TASK DETAILS:
According to the passage on sexually transmitted infections, why has STI become the preferred term over STD?

An STI is a viral, bacterial, or fungal infection that’s transmitted through the exchange of bodily fluids. While people an infection may be passed on from one person to another through any exchange of bodily fluids, most transmissions occur during a sexual act. Thus, these infections are commonly referred to as STIs.
Perhaps the most well-known STI is HIV, which causes AIDs. It is not the only STI, though, nor is it necessarily the most common. Other STIs include genital herpes, genital warts, chlamydia, human papillomavirus (HPV), and hepatitis B. These are just a few examples.
STIs and sexually transmitted diseases (STDs) are very similar. Medical providers used to refer to these infections as STDs, and the term is still sometimes used. Because an infection may not manifest symptoms of a disease, though, STI is the most accurate term and has become the preferred term.

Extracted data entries
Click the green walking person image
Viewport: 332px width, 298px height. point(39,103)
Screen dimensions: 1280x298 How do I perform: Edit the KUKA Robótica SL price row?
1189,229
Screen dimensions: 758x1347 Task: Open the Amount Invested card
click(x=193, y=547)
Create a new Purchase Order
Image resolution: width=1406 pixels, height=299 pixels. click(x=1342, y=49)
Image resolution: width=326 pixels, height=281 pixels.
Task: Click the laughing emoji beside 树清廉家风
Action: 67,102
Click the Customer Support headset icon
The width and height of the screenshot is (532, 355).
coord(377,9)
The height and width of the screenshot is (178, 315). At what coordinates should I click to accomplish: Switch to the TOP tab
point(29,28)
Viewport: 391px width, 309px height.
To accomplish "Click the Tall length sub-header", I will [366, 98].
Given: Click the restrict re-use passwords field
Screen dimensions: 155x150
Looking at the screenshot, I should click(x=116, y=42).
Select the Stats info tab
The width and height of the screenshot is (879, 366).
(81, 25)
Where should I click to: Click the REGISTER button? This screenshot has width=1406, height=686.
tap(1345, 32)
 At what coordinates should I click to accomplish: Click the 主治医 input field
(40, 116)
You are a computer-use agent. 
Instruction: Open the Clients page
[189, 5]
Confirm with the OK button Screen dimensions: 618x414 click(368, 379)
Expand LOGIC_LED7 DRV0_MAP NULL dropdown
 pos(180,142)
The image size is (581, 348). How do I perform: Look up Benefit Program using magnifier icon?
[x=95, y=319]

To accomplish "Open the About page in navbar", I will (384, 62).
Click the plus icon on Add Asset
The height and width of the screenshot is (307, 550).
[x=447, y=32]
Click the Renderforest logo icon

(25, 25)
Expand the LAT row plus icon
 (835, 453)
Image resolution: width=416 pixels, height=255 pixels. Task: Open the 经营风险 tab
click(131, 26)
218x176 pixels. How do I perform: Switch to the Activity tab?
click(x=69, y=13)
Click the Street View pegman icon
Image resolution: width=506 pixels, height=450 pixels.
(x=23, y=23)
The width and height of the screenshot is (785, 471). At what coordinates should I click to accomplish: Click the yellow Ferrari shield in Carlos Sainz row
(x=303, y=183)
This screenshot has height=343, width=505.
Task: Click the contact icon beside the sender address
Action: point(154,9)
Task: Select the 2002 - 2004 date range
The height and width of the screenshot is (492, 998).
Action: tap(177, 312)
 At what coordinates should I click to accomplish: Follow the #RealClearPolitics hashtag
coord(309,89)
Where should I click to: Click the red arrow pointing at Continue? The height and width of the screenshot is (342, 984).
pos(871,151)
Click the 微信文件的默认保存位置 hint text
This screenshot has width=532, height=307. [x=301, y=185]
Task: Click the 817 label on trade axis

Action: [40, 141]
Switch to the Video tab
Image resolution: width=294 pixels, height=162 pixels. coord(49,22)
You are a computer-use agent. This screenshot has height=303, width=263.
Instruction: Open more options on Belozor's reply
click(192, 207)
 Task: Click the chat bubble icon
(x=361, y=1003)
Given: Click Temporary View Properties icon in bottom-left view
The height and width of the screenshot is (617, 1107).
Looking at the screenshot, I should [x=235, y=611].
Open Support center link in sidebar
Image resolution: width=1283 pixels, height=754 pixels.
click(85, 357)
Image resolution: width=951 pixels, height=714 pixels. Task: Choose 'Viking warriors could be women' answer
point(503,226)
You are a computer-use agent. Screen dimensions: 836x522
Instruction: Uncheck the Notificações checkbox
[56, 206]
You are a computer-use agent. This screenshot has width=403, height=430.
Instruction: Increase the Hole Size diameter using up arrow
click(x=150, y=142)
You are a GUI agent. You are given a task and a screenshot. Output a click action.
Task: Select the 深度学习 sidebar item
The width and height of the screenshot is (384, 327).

ANSWER AREA:
An infection may not show symptoms of a disease, so STI is the more accurate term.